The quip broke the ice and The Beatles relaxed into comedy mode. 

"For the next 15 to 20 minutes they were pure entertainment," recalled Norman Smith. "I had tears running down my face." 

Despite his misgivings, Martin eventually decided The Beatles had "the potential to make a hit record" and gave them a recording deal on 6 June (backdated by two days so as to secure copyright to the recording session). 

He later admitted it was their "tremendous charisma" rather than their music that won him over. "When you are with them, you are all the better for being with them and when they leave you feel a loss," he told Sue Lawley. 

"I fell in love with them. It's as simple as that."

Wednesday, May 27, 2015

Tonight's vintage vinyl listening


It's always 1963 somewhere.

Tonight, that would be here in the 3 Chords & the Truth studio here in Omaha, by God, Nebraska. For I am the king of all I survey in used-record stores and the Goodwill.

And to tell you the truth, a lot of these vintage LPs, assuming they haven't been abused by teenagers -- and this is one I'm pretty sure wouldn't have been -- sound spectacular. Better than many, many brand-new ones hipsters are paying upwards of 20 bucks for these days.
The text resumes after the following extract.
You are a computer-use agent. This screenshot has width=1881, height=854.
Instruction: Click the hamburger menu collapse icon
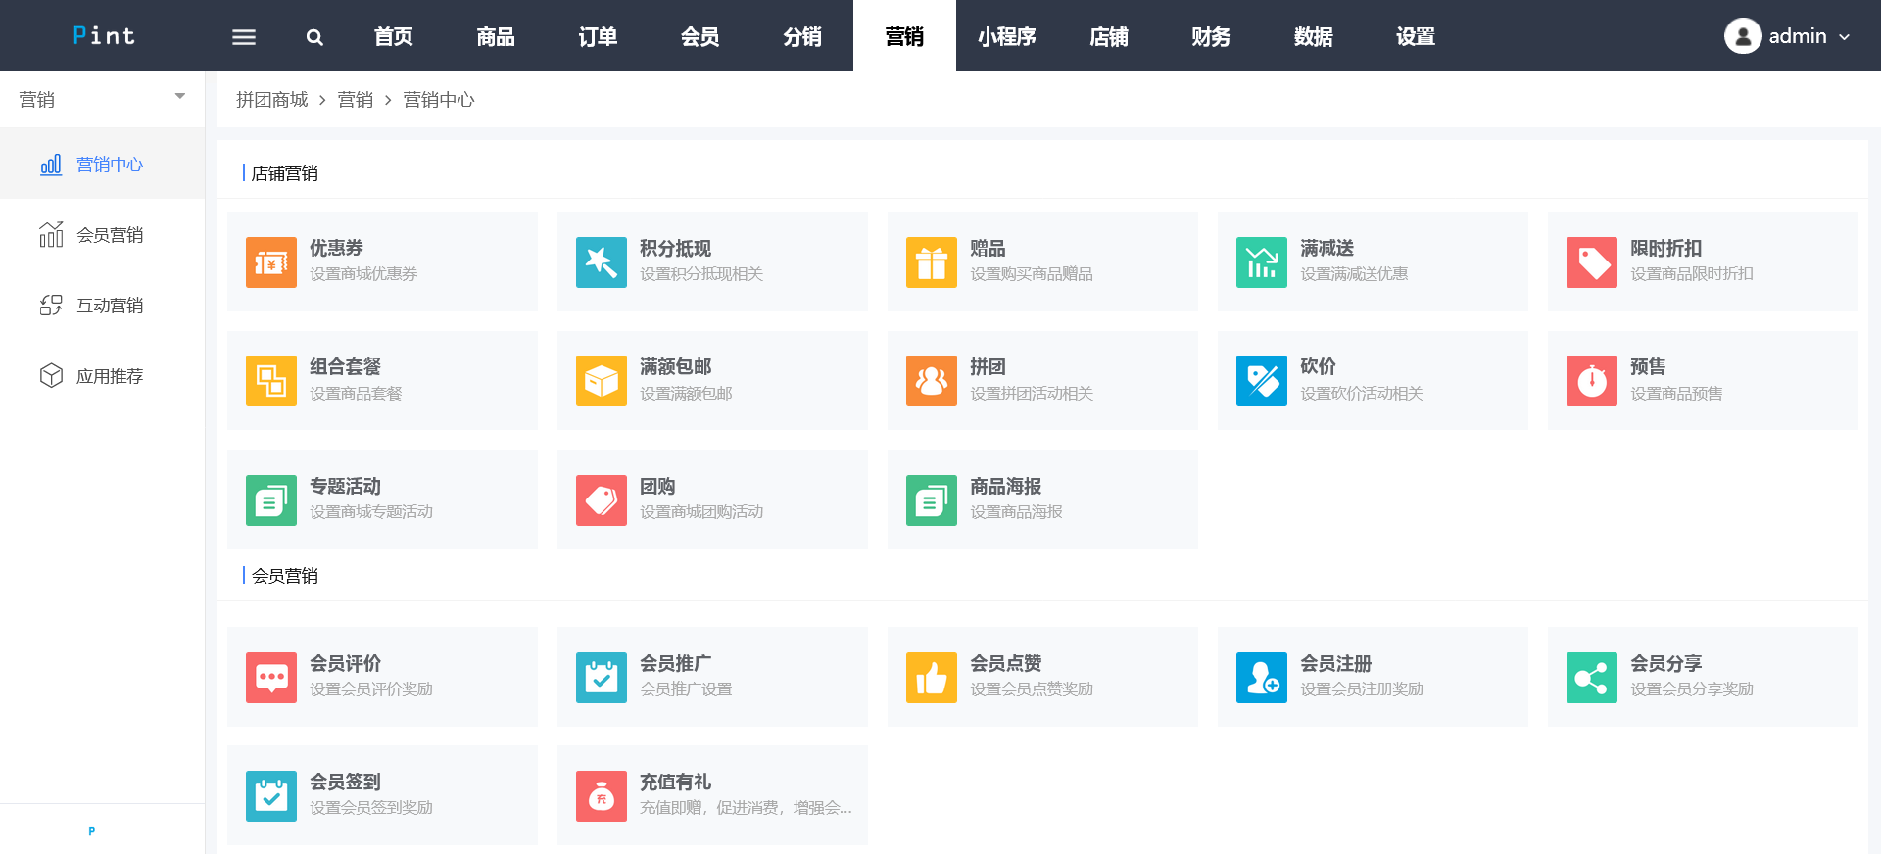tap(243, 37)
The moral you can take away from that is this: Sometimes, it is better to be old and cheap than young and hip. Sayeth your Mighty Favog.

Monday, May 18, 2015

Do the Freddy


We bid a fond farewell to Mad Men in a manner that we hope might earn Roger Sterling's enthusiastic approval. Sal Romano certainly would have loved it.

So let's all do the Freddy.

Well, not literally. Eww.

Saturday, May 16, 2015

3 Chords & the Truth: It's a secret


You'll never know how much I really loved it. You'll never know how much I really cared.

Listen . . . do you want to know a secret? Do you promise not to tell?

Closer . . . let me whisper in your ear. Say the words you long to hear -- what the Big Show's paying tribute to.


Listen . . . do you want to know a secret? Do you promise not to tell?

CLOSER . . . let me whisper in your ear. Say the words you long to hear -- screw it, I can't tell you.

I've known  the secret for a week or two. And nobody knows, not even you.

Listen . . . do you want to know a secret? Do you promise not to tell?

Closer . . . let me whisper in your ear. Say the words you long to hear . . . nope. Still not telling you.


It's 3 Chords & the Truth, y'all. Be there. Aloha.


Thursday, April 30, 2015

Found at your local Goodwill


Oh, the things you find at your local thrift store.

Or, in this case, at the Goodwill in North Platte, Neb. That's why it never hurts to hit the Goodwill when you're traveling -- in this case, on an overnight trip last week to west-central Nebraska.

There I found not only this autographed Loretta Lynn LP, but three more of hers as well, two of them autographed like the one above. The cost for the whole stash was about what you'd pay for a large espresso drink at your local coffee emporium.

And if anybody tries to take 'em from me, we're gonna be goin' to Fist City.